In the area of social welfare, Ize-Iyamu says among other plans like free healthcare for the elderly, pregnant women and children below the age of five, policies that will protect widows and children of a deceased person from harassment and intimidation will be initiated and enforced. Under such policies, provisions will be made to ensure that widows and children have easier access to the estate, pension and other assets or benefits of their deceased.

The people also appreciate that Ize-Iyamu understands that the development of a state or country depends wholly on the availability of infrastructural facilities – both social and economic – an area, where Obaseki failed spectacularly.


Infrastructure plays a vital role in the improvement of a people’s standard of living and in contributing to a higher rate of socio-economic growth while their absence or degeneration negates development. And, in the SIMPLE Agenda, the APC candidate’s plans for infrastructure development and urban renewal are well articulated.

As part of the comprehensive plans to revamp, reform and restore the ailing health care sector, Ize-Iyamu assures the people that more attention will be paid to the primary healthcare centres and cottage hospitals while a harmonisation of Federal, State and Local Government health care plans and the incorporation of the National Strategic Health Development Plan (NSHDP), will be implemented.

Good enough, his wife, Professor Idia is a consultant orthodontist at the University of Benin Teaching Hospital and is familiar with the health sector like a child is familiar with her sandbox.

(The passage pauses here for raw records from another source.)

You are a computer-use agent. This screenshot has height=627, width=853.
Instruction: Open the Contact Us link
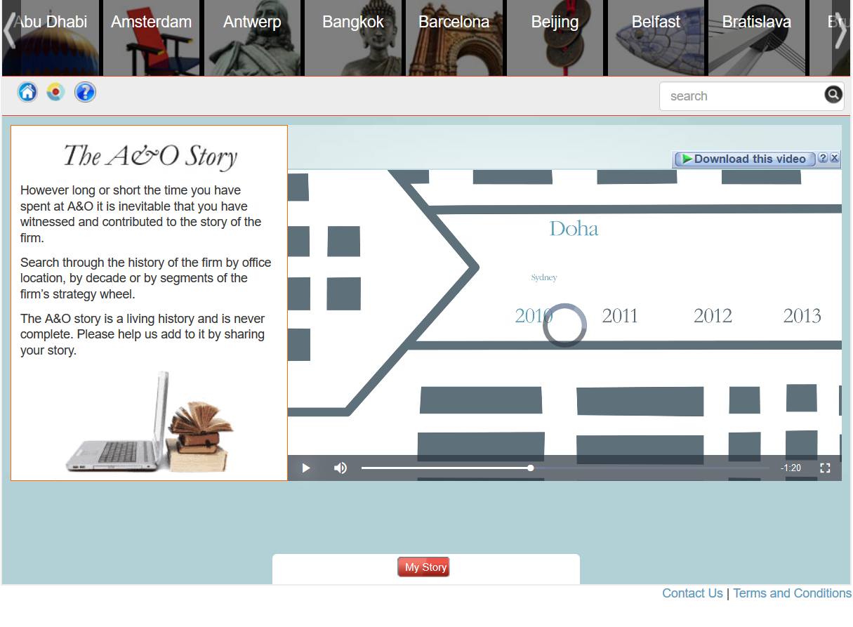coord(692,593)
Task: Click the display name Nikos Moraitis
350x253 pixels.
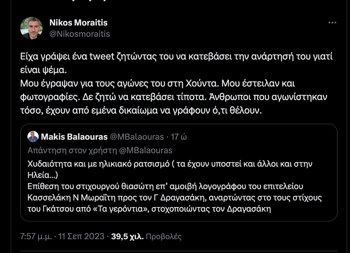Action: point(78,23)
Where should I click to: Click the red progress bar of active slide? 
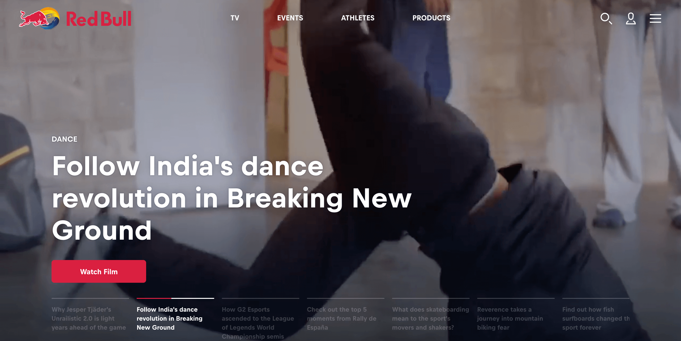tap(154, 298)
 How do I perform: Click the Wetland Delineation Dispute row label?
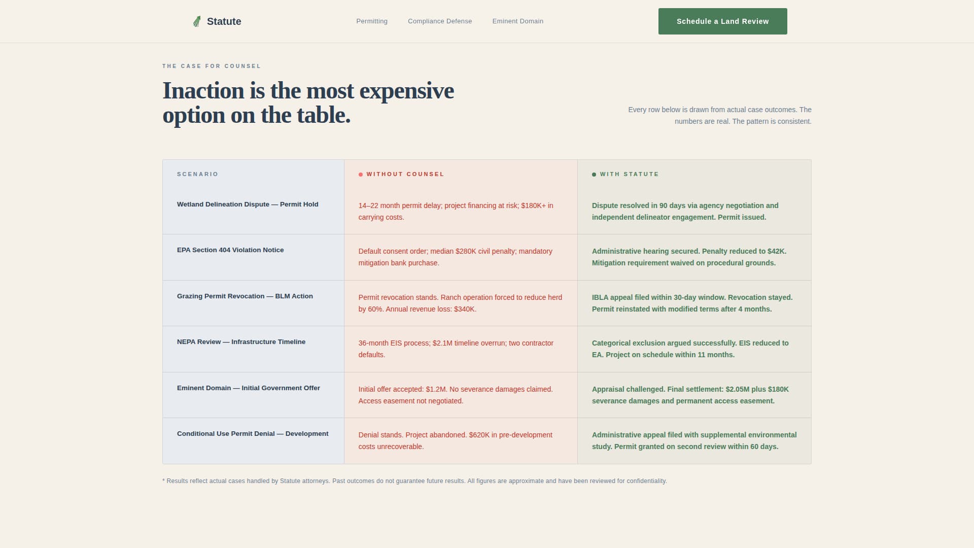(247, 204)
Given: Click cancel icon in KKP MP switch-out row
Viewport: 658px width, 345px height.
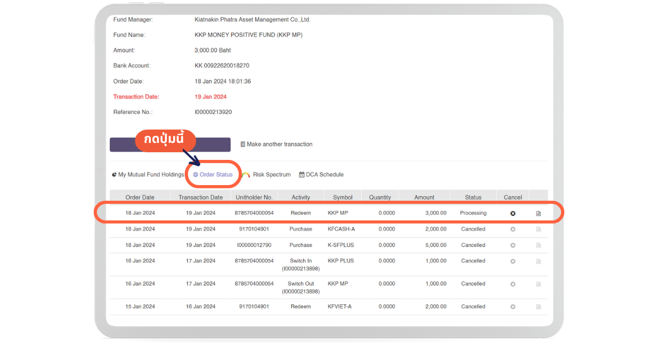Looking at the screenshot, I should (x=513, y=284).
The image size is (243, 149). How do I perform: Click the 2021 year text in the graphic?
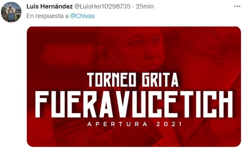click(169, 124)
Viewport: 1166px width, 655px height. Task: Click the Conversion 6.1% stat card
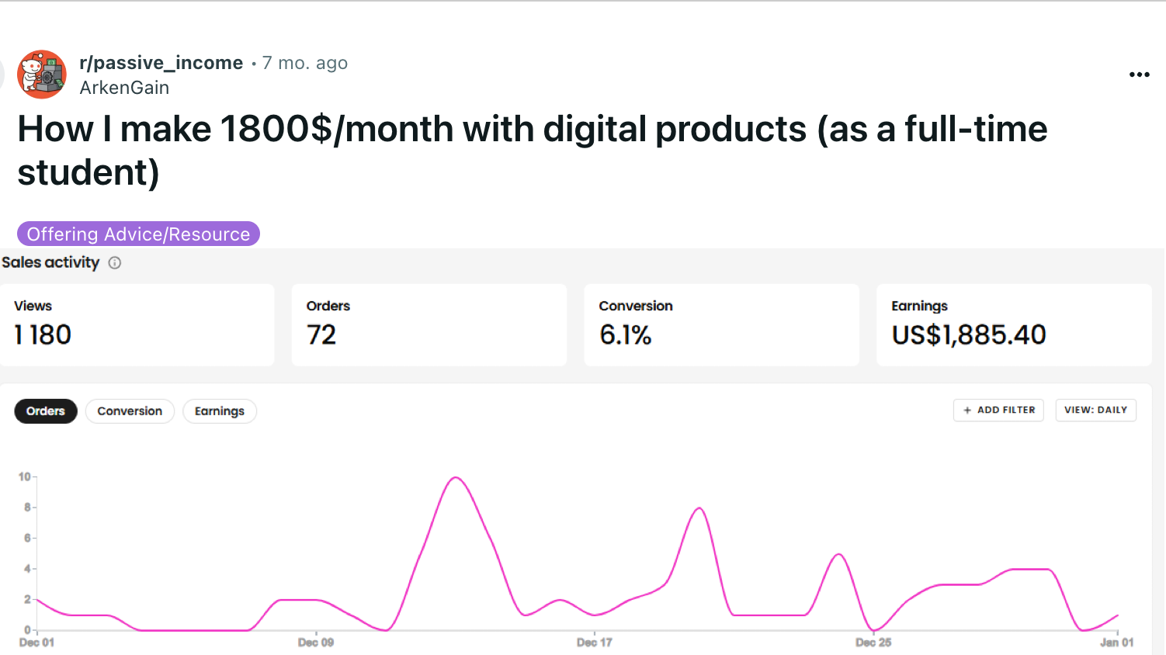[721, 324]
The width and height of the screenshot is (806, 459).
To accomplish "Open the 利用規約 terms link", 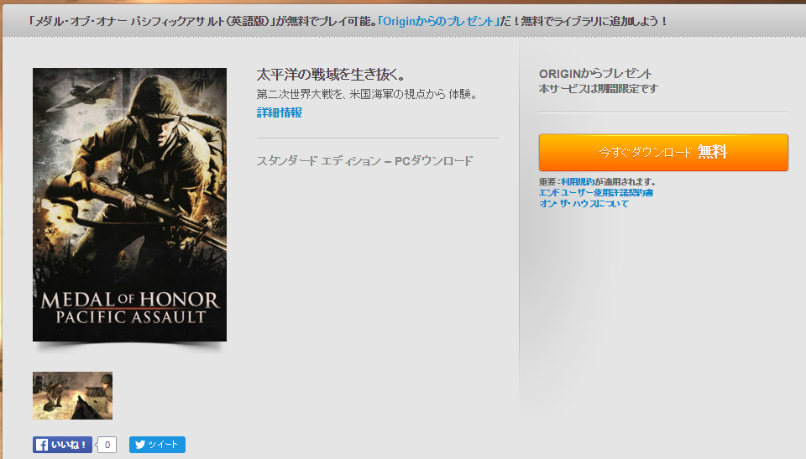I will point(578,182).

She joined the University of Benin Teaching Hospital (UBTH) as a lecturer in 1997 and has served in various capacities in the institution. She became an Associate Professor of Orthodontics in 2014 and is a Fellow of the West African College of Surgeons. She also attended the Oxford University, United Kingdom, on a Commonwealth Medical Fellowship in 2016.

When it comes to the wellbeing of the people, Prof Idia will not just be an appendage of government; she would add value as an academic, a mother, an indigene and a medical practitioner.

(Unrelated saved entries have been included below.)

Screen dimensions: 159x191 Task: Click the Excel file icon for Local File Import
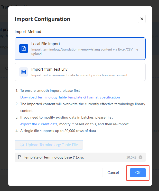point(24,48)
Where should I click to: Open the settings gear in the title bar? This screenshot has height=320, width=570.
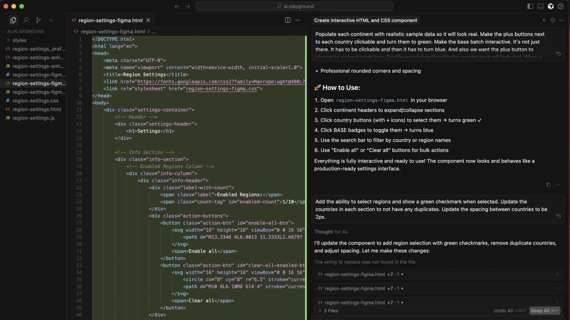(x=561, y=6)
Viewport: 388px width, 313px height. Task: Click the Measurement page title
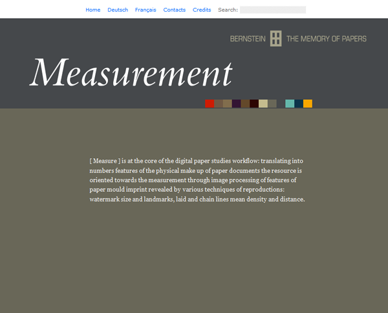point(131,73)
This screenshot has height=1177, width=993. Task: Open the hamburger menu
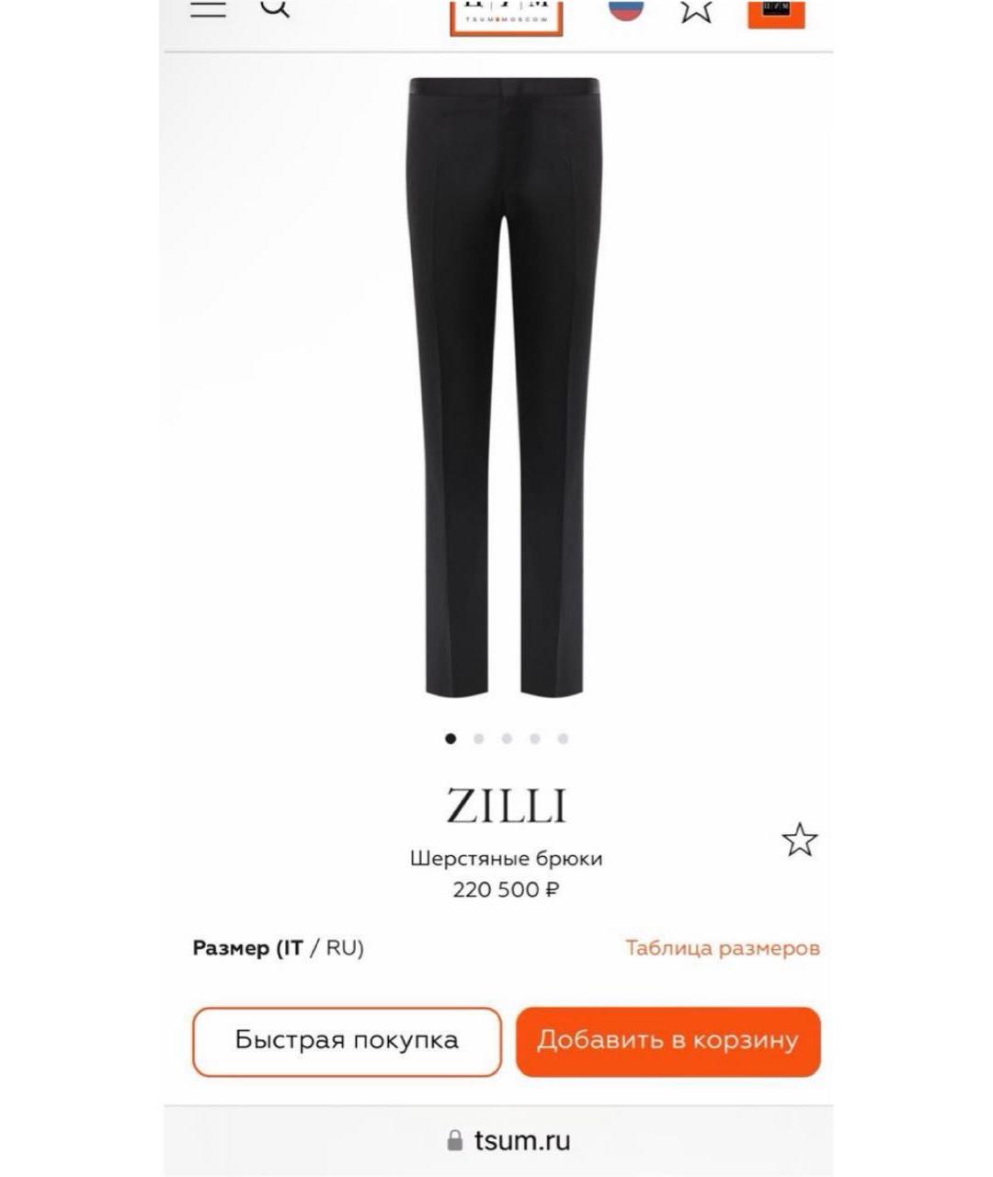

Noteworthy is that her riveting message: that the improved lives of women and girls in the state and the world at large will lead to stronger and safer economies, is proving to be transformational and catching up with the women and the youth demographics. She complements her husband and will no doubt make an ideal First Lady.

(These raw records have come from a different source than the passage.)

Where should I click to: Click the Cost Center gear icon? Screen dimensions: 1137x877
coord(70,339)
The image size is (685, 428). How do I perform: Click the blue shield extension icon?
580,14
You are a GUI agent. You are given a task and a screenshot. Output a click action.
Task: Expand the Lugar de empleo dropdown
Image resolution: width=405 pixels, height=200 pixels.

Therefore, as you go out to cast that life-changing vote today, it is trite that as one, who desires change in every facet of the state, you would consider your future and those of your family members and everyone around you and desist from selling your votes, but rather make an informed choice in collective interest. With that one vote with you, the future of Edo is in your hand. Do justice to the choice you make today for a future you desire.